(Exercise passage)
The initial βHCG in this case was 60,500 mIU/mL. According to Prameela and Dev, failure of single MTX chemotherapy is likely if serum βHCG titer is =10,000 mIU/mL, the gestational age is =9 weeks, fetal viability is documented, or fetal CRL is greater than 10 mm. Prameela and Dev also reported that in these scenarios, concomitant feticide would enhance the therapeutic effect of MTX [1]. Feticide by local therapy consists of sonographically guided injection of medications, either intra-amniotic or intra-fetal.

If the previous medical treatment fails or is contraindicated, a fertility-sparing surgery method could be adopted with the excision of the trophoblast via curettage/aspiration or surgical hysteroscopy. However, due to the lack of smooth muscle tissue in the cervical region, there is a predisposition to massive bleeding during conservative surgery, which often requires an emergent hysterectomy to control hemorrhage [14].

Therefore, adjuvant measures to reduce blood loss post- or pre-procedure are recommended and include tamponade with a Foley balloon catheter or reduction of blood supply by vasopressor or prostaglandin cervical injections, cervical cerclage, surgical ligation of cervical, uterine or internal iliac arteries, and arterial embolization. Although relatively safe, complications of uterine artery embolization such as uterine infarction and bladder necrosis have been documented [14].

Hysterectomy may still prove to be appropriate in settings of intractable hemorrhage, second- or third trimester diagnosis of cervical pregnancy and possibly to avoid emergency surgery in a woman who does not desire fertility. This is a radical approach and should be performed as lifesaving measure [1].
(End Exercise passage)
(Data records)
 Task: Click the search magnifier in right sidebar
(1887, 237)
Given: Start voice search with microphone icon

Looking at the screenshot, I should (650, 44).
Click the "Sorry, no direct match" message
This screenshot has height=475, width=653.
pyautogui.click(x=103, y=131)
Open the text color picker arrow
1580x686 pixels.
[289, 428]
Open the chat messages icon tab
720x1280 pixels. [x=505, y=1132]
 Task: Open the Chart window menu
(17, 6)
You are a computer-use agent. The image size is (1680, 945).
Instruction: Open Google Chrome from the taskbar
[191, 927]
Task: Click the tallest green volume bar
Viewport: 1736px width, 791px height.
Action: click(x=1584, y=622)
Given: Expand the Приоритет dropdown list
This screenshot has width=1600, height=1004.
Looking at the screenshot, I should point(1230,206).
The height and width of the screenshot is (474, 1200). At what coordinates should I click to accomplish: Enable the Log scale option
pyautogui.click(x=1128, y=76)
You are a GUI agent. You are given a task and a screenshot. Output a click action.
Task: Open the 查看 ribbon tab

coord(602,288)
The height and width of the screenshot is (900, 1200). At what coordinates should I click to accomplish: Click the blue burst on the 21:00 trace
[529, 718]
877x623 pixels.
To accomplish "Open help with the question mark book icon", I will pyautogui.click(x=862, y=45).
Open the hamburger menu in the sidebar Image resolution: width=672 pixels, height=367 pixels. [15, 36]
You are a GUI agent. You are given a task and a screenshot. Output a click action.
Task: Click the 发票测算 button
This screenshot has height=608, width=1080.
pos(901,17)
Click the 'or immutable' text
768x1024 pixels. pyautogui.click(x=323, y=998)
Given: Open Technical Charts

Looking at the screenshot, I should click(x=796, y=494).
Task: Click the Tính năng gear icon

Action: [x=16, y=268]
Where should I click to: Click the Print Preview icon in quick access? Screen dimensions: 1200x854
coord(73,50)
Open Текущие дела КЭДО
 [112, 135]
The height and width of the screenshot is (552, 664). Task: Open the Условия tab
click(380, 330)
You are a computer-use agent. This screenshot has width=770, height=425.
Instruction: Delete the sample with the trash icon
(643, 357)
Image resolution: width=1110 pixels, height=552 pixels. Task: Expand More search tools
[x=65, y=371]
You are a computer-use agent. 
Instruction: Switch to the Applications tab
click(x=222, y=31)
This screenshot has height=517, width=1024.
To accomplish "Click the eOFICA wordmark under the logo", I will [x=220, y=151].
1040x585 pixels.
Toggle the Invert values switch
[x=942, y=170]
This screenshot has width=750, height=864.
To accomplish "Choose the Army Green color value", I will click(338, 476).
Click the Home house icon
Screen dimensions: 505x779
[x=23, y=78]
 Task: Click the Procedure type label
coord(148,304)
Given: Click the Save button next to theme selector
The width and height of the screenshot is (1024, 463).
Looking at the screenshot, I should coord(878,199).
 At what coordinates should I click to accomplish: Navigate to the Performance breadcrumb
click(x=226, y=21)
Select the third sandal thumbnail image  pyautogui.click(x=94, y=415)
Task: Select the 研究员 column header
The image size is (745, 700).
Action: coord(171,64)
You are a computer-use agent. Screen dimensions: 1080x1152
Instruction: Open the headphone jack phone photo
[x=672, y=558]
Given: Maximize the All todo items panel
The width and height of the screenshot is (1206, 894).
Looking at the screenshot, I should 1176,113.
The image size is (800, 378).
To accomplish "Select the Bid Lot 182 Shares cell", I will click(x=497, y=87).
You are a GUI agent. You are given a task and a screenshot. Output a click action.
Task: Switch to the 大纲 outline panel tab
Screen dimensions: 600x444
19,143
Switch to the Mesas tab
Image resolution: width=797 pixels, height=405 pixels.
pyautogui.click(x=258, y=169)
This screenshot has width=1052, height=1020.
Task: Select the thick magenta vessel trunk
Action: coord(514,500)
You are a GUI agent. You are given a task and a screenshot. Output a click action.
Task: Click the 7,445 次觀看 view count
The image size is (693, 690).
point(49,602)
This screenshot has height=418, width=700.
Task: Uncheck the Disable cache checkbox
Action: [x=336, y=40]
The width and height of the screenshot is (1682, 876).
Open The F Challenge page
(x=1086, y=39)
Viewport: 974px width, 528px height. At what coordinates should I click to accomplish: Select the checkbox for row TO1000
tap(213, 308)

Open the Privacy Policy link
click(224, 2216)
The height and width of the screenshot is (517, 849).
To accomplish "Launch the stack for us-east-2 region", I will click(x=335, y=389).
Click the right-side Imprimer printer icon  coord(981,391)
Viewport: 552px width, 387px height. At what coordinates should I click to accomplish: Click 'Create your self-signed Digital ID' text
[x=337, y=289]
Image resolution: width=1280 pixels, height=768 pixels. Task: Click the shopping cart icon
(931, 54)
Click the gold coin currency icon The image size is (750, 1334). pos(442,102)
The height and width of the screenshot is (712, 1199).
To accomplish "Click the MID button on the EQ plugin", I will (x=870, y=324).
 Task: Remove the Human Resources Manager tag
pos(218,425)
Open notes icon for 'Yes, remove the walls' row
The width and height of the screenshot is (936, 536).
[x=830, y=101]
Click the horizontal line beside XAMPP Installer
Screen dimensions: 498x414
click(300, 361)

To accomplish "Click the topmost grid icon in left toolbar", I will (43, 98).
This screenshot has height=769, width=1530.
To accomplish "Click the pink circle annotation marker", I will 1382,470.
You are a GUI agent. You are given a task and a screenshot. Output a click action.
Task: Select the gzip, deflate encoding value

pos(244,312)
(End Data records)
Exercise instructions
Copy out the passage above on treating cervical pregnancy in full, word for word.

Exercise result
The initial βHCG in this case was 60,500 mIU/mL. According to Prameela and Dev, failure of single MTX chemotherapy is likely if serum βHCG titer is =10,000 mIU/mL, the gestational age is =9 weeks, fetal viability is documented, or fetal CRL is greater than 10 mm. Prameela and Dev also reported that in these scenarios, concomitant feticide would enhance the therapeutic effect of MTX [1]. Feticide by local therapy consists of sonographically guided injection of medications, either intra-amniotic or intra-fetal.

If the previous medical treatment fails or is contraindicated, a fertility-sparing surgery method could be adopted with the excision of the trophoblast via curettage/aspiration or surgical hysteroscopy. However, due to the lack of smooth muscle tissue in the cervical region, there is a predisposition to massive bleeding during conservative surgery, which often requires an emergent hysterectomy to control hemorrhage [14].

Therefore, adjuvant measures to reduce blood loss post- or pre-procedure are recommended and include tamponade with a Foley balloon catheter or reduction of blood supply by vasopressor or prostaglandin cervical injections, cervical cerclage, surgical ligation of cervical, uterine or internal iliac arteries, and arterial embolization. Although relatively safe, complications of uterine artery embolization such as uterine infarction and bladder necrosis have been documented [14].

Hysterectomy may still prove to be appropriate in settings of intractable hemorrhage, second- or third trimester diagnosis of cervical pregnancy and possibly to avoid emergency surgery in a woman who does not desire fertility. This is a radical approach and should be performed as lifesaving measure [1].